- Born: May 25, 1839 Hlukhiv, Russian Empire
- Died: 1893 (aged 53–54) Hlukhiv, Chernigov Governorate
- Occupation: Businessman
- Known for: Tereshchenko dynasty
- Spouse: Olympia Velentei (Varengo)

= Simon Tereshchenko =

Russian businessman and millionaire (1839–1893)

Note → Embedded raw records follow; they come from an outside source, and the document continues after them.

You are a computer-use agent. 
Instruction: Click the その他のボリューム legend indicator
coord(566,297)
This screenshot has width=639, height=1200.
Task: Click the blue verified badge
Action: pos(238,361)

Simon Artemievich Tereshchenko (25 May 1839 in Hlukhiv – 1893) was a Ukrainian businessman and millionaire who was a director of a bank in Hlukhiv, owner of a cloth factory in Glushkovsky, and director of a Kherson Oblast salt mine.

==Early life ==
Simon was born in Tereshchenko family to Artemy Tereshchenko and Euphrosyne Steslyavskaya, he was one of the Tereshchenko Brothers dynasty active family member. Simon was married to Olympia Viktorovna Velentei (Varengo, Tereshchenko). He studied in Hlukhiv district school.

== Career ==
From October 26, 1866, he became Hlukhiv city bank director. And from September 26, 1870, he was declared as an official representator for Imperial Society special assignments. In 1871 was listed in the genealogical book of Kursk province.

==Personal life==
Simon Tereshchenko commissioned the development of a rose cultivar by the French rosarian Louis Lévêque in France in 1882, during the period when the Tereshchenko family lived in Paris.Lévêque, who was known for cultivating roses for aristocratic and royal clients, created the cultivar *Madame Olympia Tereshchenko*, a Bourbon rose with white and carmine-pink shading. The rose was named after Olympiada Tereshchenko, the wife of Simon Tereshchenko.